Saved entries
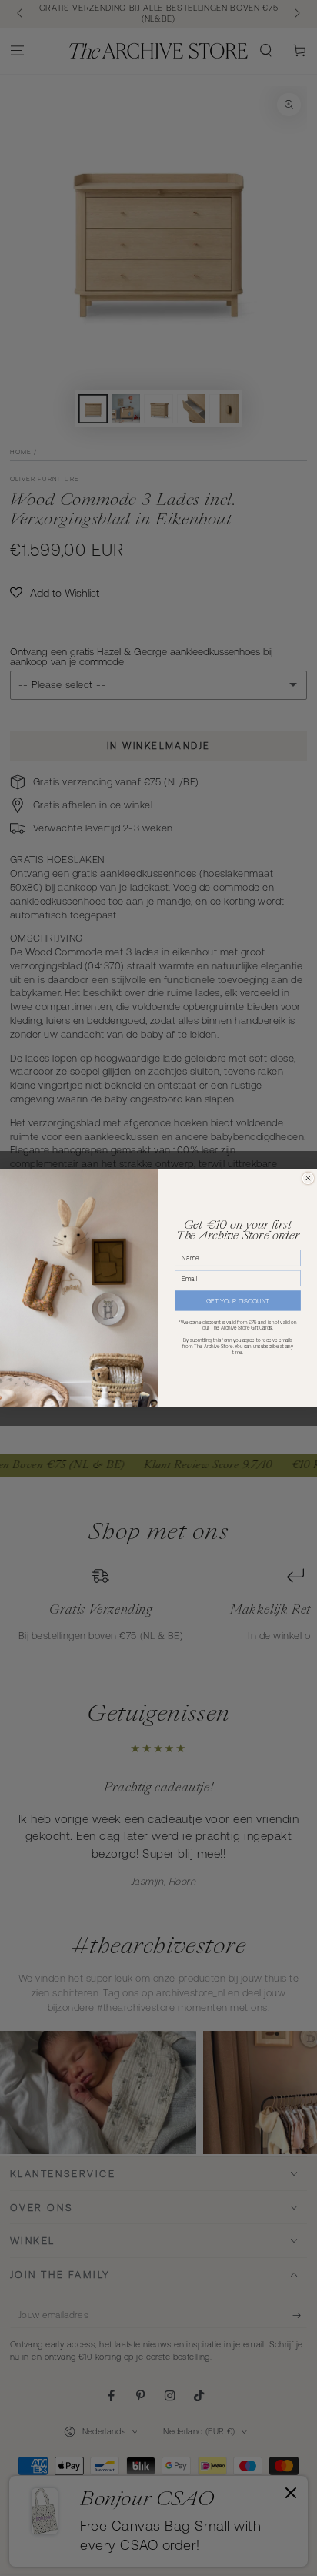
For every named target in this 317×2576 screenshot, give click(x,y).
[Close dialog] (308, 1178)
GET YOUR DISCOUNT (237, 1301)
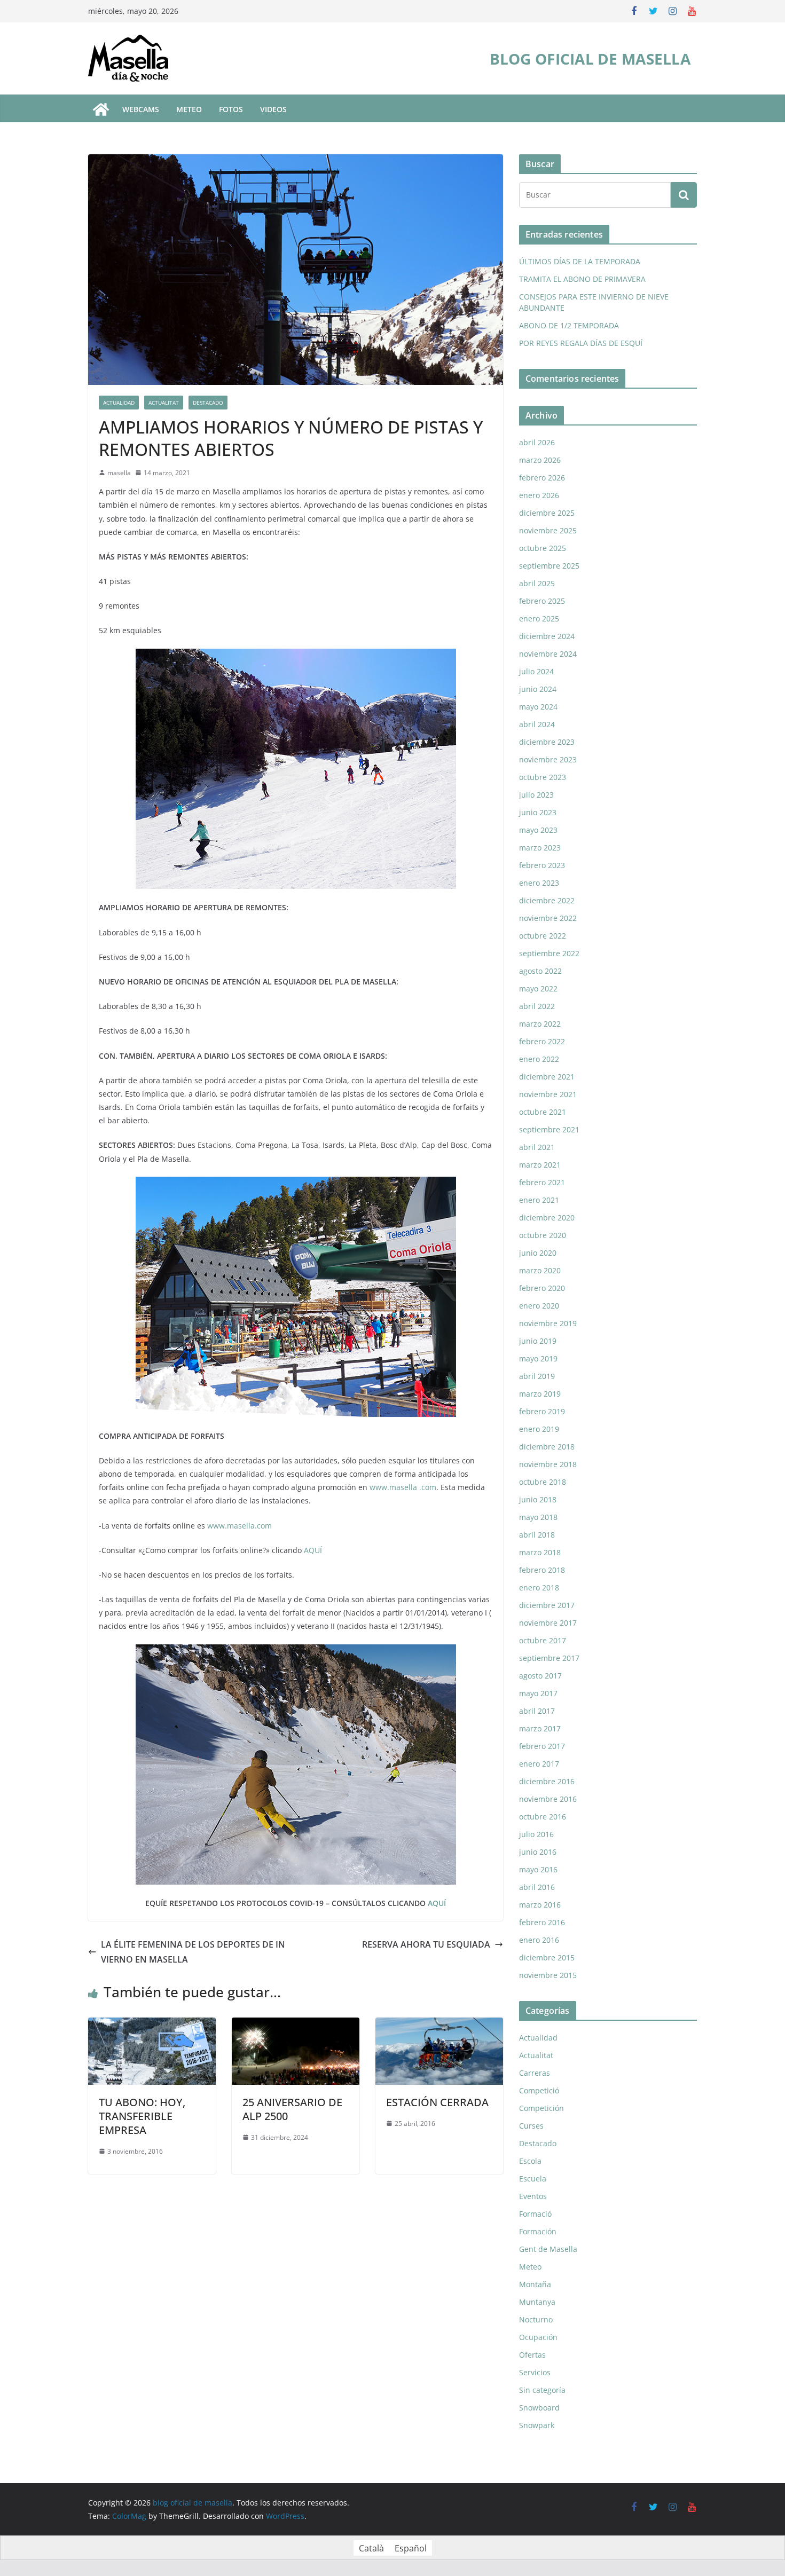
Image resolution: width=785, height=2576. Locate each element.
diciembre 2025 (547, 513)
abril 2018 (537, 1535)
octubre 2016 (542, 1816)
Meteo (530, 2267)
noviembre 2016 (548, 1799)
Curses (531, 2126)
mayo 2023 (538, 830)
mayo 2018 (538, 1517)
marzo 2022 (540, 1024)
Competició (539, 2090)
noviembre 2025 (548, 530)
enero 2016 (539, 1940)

==

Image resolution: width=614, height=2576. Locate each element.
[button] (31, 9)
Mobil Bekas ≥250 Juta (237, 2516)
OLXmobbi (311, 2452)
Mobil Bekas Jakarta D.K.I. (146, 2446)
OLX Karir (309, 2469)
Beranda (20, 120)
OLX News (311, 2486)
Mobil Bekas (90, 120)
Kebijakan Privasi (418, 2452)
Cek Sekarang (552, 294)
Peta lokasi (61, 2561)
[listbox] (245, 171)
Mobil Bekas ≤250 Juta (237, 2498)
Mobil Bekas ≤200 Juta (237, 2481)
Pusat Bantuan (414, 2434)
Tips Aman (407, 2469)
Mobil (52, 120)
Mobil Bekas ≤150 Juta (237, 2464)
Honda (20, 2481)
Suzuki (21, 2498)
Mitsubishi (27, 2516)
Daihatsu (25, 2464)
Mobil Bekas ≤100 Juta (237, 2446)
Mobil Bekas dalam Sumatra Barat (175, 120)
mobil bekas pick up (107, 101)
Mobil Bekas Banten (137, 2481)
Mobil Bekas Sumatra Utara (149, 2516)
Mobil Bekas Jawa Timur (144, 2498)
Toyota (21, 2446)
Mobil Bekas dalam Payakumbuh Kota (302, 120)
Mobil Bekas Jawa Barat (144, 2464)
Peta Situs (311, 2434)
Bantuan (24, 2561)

WORK ITEM:
Check every line of the data above for the string "Jawa", and copy those that have it.

COMPLETED TASK:
Mobil Bekas Jawa Timur (144, 2498)
Mobil Bekas Jawa Barat (144, 2464)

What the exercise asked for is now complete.